The Talk This! team is fresh out of three days of learning and fun at the Games for Change Festival in New York City! We are both extremely fascinated with the field (if you’ve been with us since the beginning, you may remember our Games for Change Mondays on Facebook) and took the chance to learn more by attending the conference. We wanted to share some highlights from all three days!
Thursday at Games for Change: Emma’s Sleepy, Madeyn’s Scavenging
Thursday started bright and early for Emma as she got on a train to NYC from DC at the totally reasonable time of 6:20 AM. Since she was staying in Madelyn’s teeny-tiny apartment, she was trying to avoid one more night on the air mattress in the kitchen. Since she got in around 9, the Talk This! team missed the early keynotes, but arrived at the New School location right before the first sessions.

Pointing records for screenshots and pages
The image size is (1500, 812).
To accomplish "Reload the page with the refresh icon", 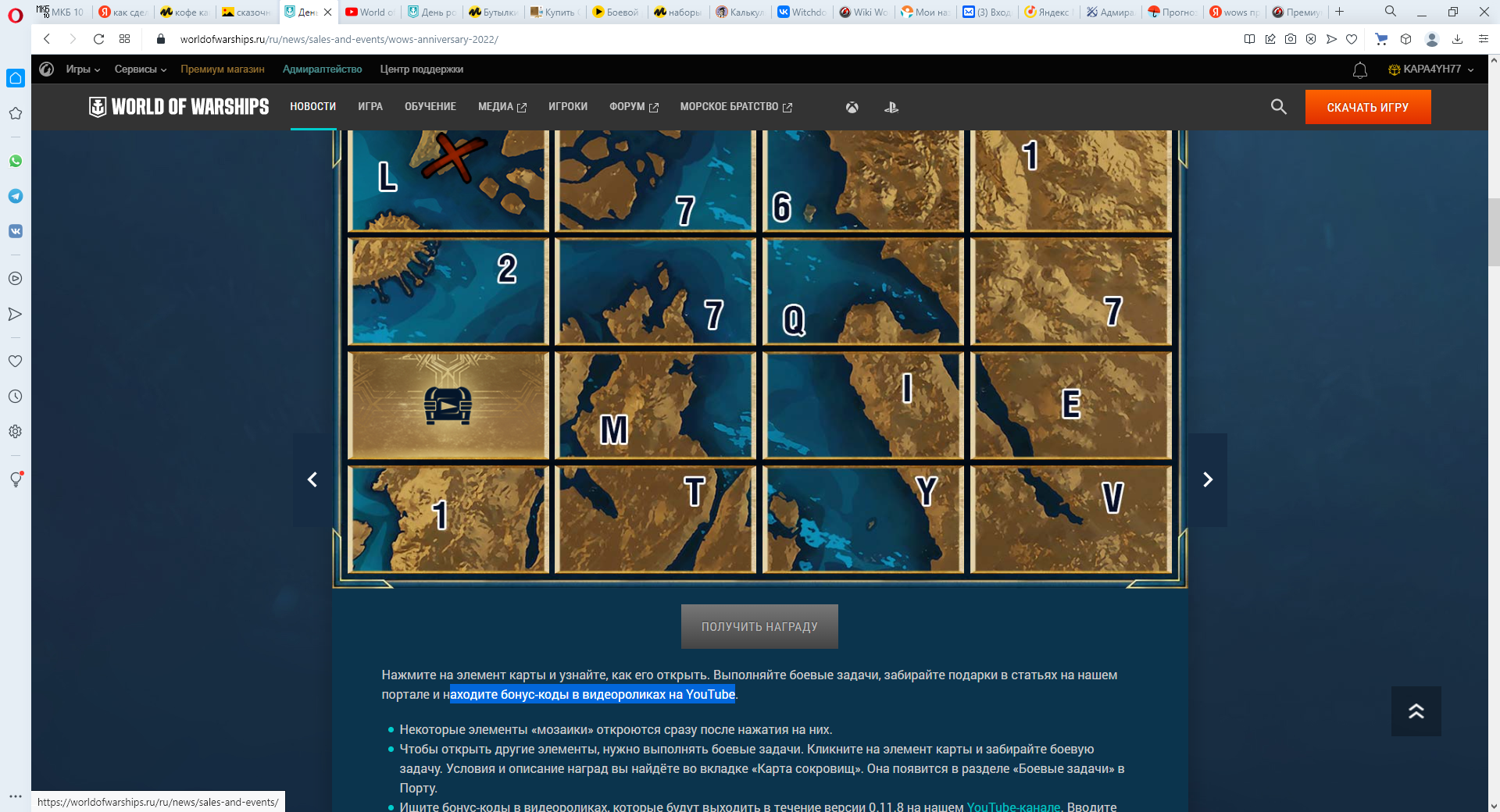I will point(98,39).
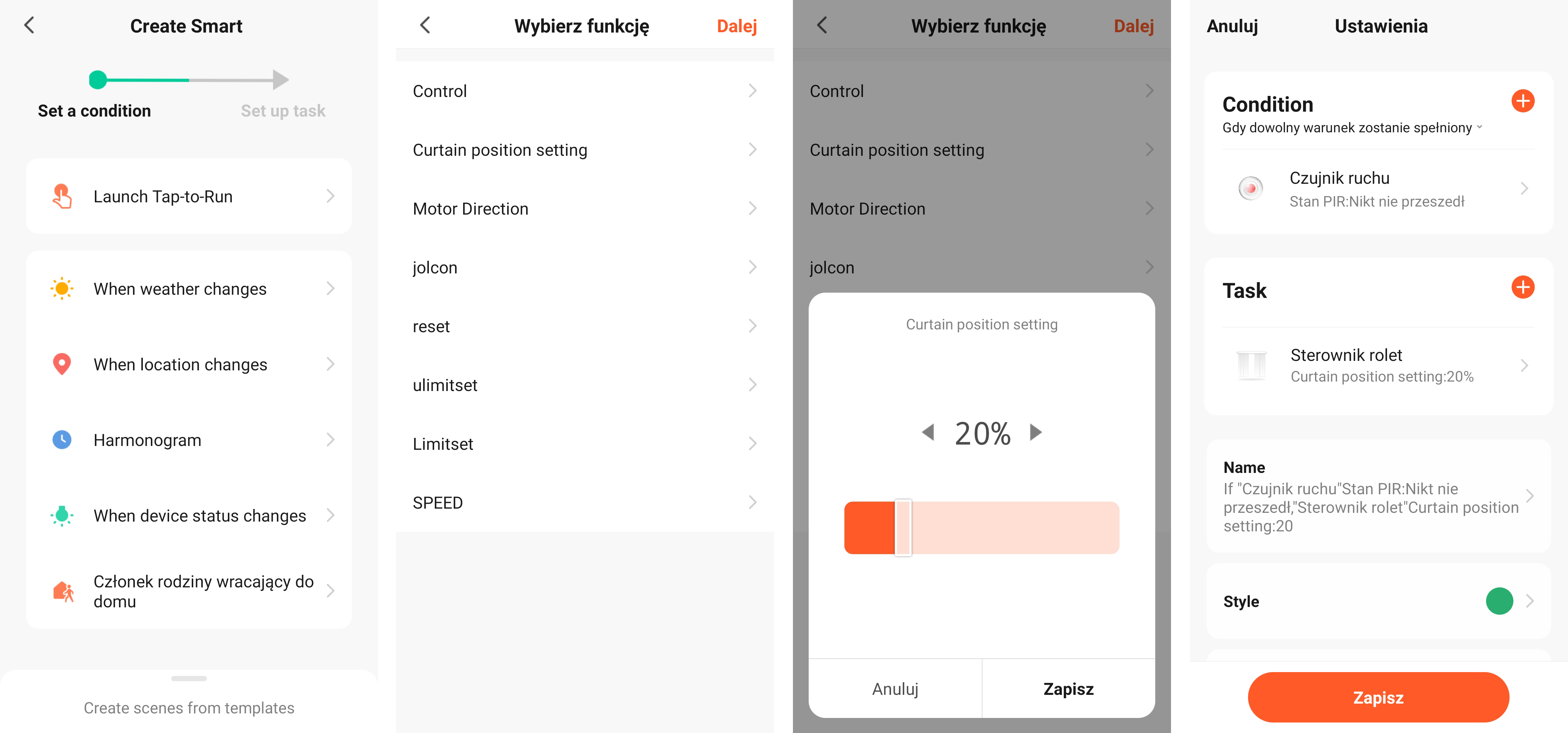The height and width of the screenshot is (733, 1568).
Task: Select the Control function entry
Action: pyautogui.click(x=584, y=91)
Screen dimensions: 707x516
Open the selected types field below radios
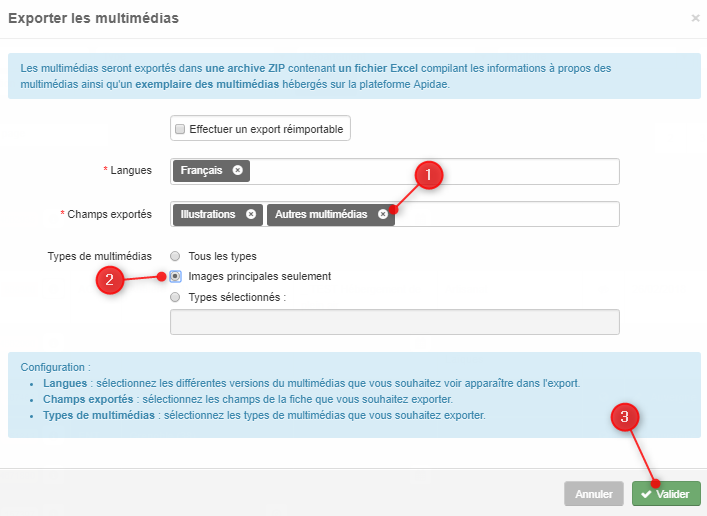pyautogui.click(x=395, y=322)
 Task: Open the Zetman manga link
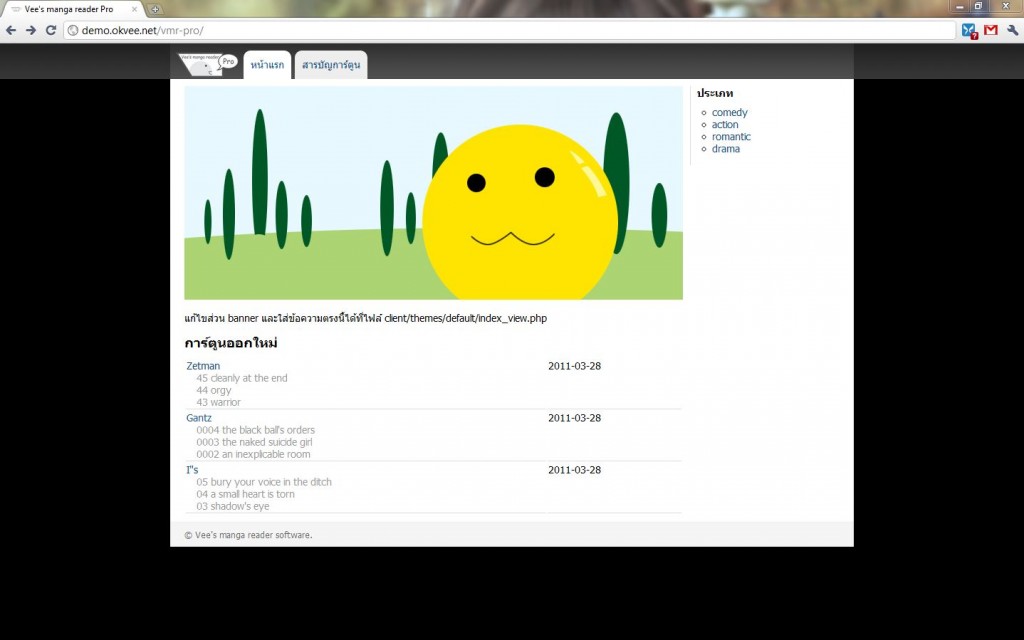[203, 366]
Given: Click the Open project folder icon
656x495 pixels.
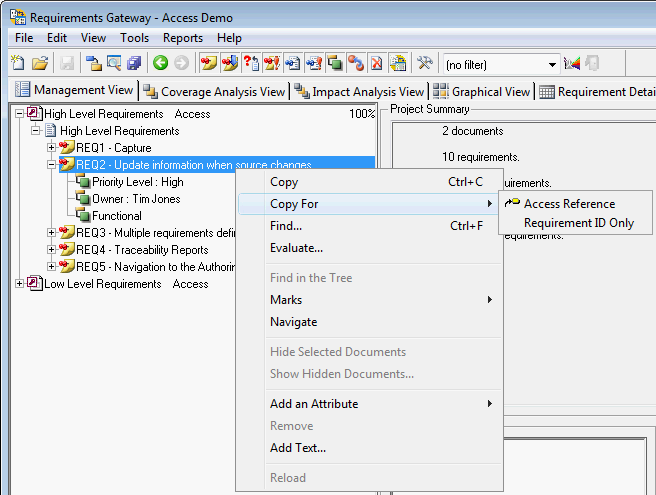Looking at the screenshot, I should click(40, 63).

[Tasks and exercises]
• A. Rewrite the part of the festival recap that opens with the words containing "The Talk This! team is" and closes with "all three days!", replacing "conference" with "event".
• B. Carry the Games for Change festival recap forward from the point at which it stops.

[Expected results]
• A.
The Talk This! team is fresh out of three days of learning and fun at the Games for Change Festival in New York City! We are both extremely fascinated with the field (if you’ve been with us since the beginning, you may remember our Games for Change Mondays on Facebook) and took the chance to learn more by attending the event. We wanted to share some highlights from all three days!

• B.
Our favorite sessions, however, came in the afternoon. Kristen Cook from Sesame Street spoke about their game for coping with trauma (particularly childhood trauma)- Big Bird’s Comfy Cozy Nest. You may see a trend in this post: we were big fans of talks that were specific and had reasonable goals associated with their projects.
As high school theater critics (so many years ago now), we were also impressed by the educational programs of the New York Videogame Critics Circle. One of their students was attending the Festival and spoke briefly and eloquently about the many opportunities that the organization has provided her- including an internship! We’re jealous, that’s all we’re going to say.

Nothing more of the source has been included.